Egged on by the impatient townspeople, Diemut concedes, and the following orchestral interlude marks her deflowering with a climax every bit as graphic as a bloodstained sheet. The villagers cheer, and Diemut and Kunrad emerge professing ecstatic love.
In the pun-riddled libretto by Ernst von Wolzogen (a satirist and cabaret figure), all this is expressed in a mixture of Bavarian dialect (poorly rendered by this American cast) and that easily lampooned hodgepodge of alliteration and pseudo-archaic German of Wagner’s own librettos. “Maja maja mia mö,” sings the (excellent) children’s chorus over and over like a kindergarten of Valkyries in training.
Strauss shared Wolzogen’s disdain for the hysteria of the Wagner cult and retained a very turn-of-the-20th-century skepticism toward its transcendental aspirations. But as a composer, he kept his nose deep in Wagner’s pharmacopoeia. In “Feursnot,” Strauss used pastiche as a means to artistic self-discovery with results that range from over the top to all over the place.
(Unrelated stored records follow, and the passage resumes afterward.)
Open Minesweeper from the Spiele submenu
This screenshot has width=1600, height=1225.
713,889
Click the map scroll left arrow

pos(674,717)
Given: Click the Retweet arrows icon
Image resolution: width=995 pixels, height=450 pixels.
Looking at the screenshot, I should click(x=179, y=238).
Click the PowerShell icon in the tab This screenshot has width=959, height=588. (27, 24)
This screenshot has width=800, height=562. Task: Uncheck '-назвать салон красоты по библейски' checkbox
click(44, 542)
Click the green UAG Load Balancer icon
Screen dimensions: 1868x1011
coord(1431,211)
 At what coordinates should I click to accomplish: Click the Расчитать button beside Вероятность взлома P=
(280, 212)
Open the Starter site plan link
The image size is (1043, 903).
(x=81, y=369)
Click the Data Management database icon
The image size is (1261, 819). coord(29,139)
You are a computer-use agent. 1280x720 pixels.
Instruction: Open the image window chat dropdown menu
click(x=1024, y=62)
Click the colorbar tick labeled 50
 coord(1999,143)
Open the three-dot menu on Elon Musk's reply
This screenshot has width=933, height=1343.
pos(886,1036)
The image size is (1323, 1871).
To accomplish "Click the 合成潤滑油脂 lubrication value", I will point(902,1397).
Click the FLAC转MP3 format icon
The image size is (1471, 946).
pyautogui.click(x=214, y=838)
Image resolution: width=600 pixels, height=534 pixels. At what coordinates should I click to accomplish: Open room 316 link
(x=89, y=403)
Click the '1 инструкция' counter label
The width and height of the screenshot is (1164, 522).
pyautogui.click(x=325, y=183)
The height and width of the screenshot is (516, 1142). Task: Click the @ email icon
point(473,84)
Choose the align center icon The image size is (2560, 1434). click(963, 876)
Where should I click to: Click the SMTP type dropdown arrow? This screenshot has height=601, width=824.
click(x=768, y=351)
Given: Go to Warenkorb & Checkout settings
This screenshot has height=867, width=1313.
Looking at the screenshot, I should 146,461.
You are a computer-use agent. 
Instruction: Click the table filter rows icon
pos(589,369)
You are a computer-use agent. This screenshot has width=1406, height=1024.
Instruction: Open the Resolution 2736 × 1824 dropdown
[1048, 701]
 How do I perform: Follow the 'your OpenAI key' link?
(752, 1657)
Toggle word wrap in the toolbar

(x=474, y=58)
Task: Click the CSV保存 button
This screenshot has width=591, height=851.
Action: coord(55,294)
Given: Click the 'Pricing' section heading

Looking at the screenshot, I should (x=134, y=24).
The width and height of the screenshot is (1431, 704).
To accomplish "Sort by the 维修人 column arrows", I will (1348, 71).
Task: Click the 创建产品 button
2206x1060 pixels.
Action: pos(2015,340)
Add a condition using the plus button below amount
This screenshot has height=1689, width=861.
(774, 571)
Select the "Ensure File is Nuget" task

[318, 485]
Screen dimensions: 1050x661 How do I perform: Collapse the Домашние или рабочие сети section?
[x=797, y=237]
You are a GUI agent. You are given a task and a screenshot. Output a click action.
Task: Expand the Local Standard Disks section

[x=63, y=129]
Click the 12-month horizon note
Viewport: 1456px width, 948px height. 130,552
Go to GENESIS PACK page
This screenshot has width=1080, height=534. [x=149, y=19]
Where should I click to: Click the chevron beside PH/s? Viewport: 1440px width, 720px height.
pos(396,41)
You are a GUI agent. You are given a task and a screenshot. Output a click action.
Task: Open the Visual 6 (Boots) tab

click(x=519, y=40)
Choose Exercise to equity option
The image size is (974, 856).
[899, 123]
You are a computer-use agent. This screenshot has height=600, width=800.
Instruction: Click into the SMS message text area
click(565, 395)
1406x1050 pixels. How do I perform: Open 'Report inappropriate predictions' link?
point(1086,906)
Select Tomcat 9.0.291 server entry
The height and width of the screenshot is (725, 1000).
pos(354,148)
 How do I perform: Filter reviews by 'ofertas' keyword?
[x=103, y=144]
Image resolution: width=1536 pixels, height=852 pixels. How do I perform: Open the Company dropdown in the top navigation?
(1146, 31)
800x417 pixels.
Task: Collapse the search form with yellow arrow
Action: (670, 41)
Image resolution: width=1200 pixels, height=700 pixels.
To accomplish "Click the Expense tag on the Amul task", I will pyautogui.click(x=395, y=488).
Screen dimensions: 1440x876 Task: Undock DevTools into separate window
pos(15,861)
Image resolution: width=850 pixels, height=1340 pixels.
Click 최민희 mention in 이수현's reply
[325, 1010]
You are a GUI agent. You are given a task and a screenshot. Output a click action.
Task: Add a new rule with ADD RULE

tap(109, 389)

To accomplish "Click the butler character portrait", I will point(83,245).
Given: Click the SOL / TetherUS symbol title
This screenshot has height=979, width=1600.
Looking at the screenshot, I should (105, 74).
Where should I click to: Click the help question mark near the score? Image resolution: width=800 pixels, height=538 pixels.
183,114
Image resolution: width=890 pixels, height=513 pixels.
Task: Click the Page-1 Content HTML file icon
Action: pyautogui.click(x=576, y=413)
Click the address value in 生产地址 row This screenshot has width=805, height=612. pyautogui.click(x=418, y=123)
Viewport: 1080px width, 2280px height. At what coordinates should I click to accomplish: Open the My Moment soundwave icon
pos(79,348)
Wagner-style “endless melodies” swell and pull back to harp-and-flute-sprinkled pianissimos, only to surge forward again, horns leading the charge. The orchestra played with them relish and a luscious sound. But there are also a couple of waltzes that prefigure Strauss’s “Rosenkavalier,” and Mr. Botstein shaped them with snarky panache.
The fluid way Strauss weaves solos, ensembles and choral passages into the score show him in full command of his technique. But the comic pacing grinds to a halt for Kunrad’s harangue, at over 100 lines a monologue of tedious length, with heavy-handed puns on Wagner’s and Strauss’s names only adding pomposity. Alfred Walker sang the part with a lean and powerful bass-baritone.
The soprano Jacquelyn Wagner brought a lovely clean and focused sound to the part of Diemut that effortlessly penetrated the rich orchestral score. Among the well-cast lesser roles, the soprano Micaëla Oeste and the mezzos Brenda Patterson and Cynthia Hanna stood out as Diemut’s gossipy girlfriends.